Des têtes dures, au départ, mais qui finissent par l’accepter et, mieux, de suivre parfois une thérapie, qui peut s’étendre à d’autres membres de la famille. «Souvent, les skins sont psychiquement très malades et vivent dans un univers perturbé. Un père absent et une mère dotée d’une forte personnalité, mais qui est surmenée.»

Au départ, le contact avec le skin s’effectue via Internet ou un courrier. C’est que Samuel Althof et son organisation, Action Enfants de l’Holocauste, ont réussi à infiltrer un bon nombre de groupuscules. «Parfois nous avons recours à des e-mails anonymes et le crâne rasé ne comprend pas comment nous l’avons identifié malgré toutes les précautions qu’il a prises. Lors de notre première rencontre, c’est souvent lui qui a peur, pas moi.»

Reste que le thérapeute de l’extrême droite prend ses précautions. Ses entretiens sont soigneusement préparés et, lors du premier face-à-face, il sait se souvenir de toutes les ficelles de sa profession. «Déjà dans le choix du bistrot, nous établissons des rapports normaux.» Samuel Althof sait ne pas insister. Jamais il ne va réprimander le jeune sur ses inclinations idéologiques. Plus tard, pendant la conversation, le jeune homme sera étonné d’apprendre qu’il existe des Juifs critiques vis-à-vis d’Israël. Par la suite, c’est l’ensemble de ses préjugés qui seront remis en cause.»

Après un premier rendez-vous, il attend. «Je laisse toujours le skinhead me rappeler.» Parmi les crânes rasés, Samuel Althof est considéré comme une personnalité marquante, quelqu’un avec qui l’on aimerait bien discuter, par curiosité. Beaucoup plus tard, quand le moment est venu, celui qui n’hésite pas à rendre visite en prison à des skins responsables d’actes de violence donne des leçons de démocratie à ceux qui ont pris le chemin de la normalité.

«Auparavant, je me cachais plus. Avec l’expérience, j’ai appris à différencier l’idée que l’on se fait des skins et la réalité. Je ne prends pas plus de risques qu’une femme qui rentre tard le soir seule à la maison.»

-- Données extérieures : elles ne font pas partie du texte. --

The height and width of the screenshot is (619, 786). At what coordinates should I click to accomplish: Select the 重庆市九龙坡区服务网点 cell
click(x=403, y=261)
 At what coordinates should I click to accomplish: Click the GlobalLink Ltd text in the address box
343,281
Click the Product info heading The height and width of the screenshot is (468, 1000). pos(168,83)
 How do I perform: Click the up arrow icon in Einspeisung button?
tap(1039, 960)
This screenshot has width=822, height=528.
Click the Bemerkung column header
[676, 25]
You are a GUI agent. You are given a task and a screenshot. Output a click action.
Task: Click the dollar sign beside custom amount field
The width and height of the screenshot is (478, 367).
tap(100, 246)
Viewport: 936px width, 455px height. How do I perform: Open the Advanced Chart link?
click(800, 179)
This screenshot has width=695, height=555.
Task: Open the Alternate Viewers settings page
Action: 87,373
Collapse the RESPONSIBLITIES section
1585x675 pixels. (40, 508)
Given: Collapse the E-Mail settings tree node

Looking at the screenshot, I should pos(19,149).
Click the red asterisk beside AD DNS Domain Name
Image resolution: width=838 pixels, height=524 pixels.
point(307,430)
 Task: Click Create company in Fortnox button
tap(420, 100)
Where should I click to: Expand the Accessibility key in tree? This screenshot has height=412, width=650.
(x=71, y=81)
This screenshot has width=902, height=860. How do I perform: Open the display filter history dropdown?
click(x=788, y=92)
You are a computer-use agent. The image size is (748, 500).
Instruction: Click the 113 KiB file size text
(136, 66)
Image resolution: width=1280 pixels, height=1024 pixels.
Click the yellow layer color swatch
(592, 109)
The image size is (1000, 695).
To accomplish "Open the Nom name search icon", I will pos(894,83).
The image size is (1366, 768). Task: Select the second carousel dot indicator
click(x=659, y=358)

Le vrai danger: les idéologues nazis

Pour Samuel Althof, les quelques centaines de skins recensés en Suisse ne constituent pas une menace. Le vrai danger, selon lui, vient des idéologues nazis qui soignent leur apparence. «Comme les penseurs du PNOS (Parti national des Suisses orientés), qui influencent les jeunes skins souvent apolitiques au départ. Je ne peux rien entreprendre contre ces nazis qui souffrent d’obsessions.» Quant à l’anniversaire de la naissance de Rudolf Hess, aujourd’hui, il ne devrait pas provoquer de troubles en Suisse. D’autant moins que Samuel Althof avait dénoncé la tentative de propagande nazie qui devait se dérouler vendredi par le biais d’une fausse édition spéciale de 20 Minuten, le quotidien gratuit des villes de Suisse alémanique.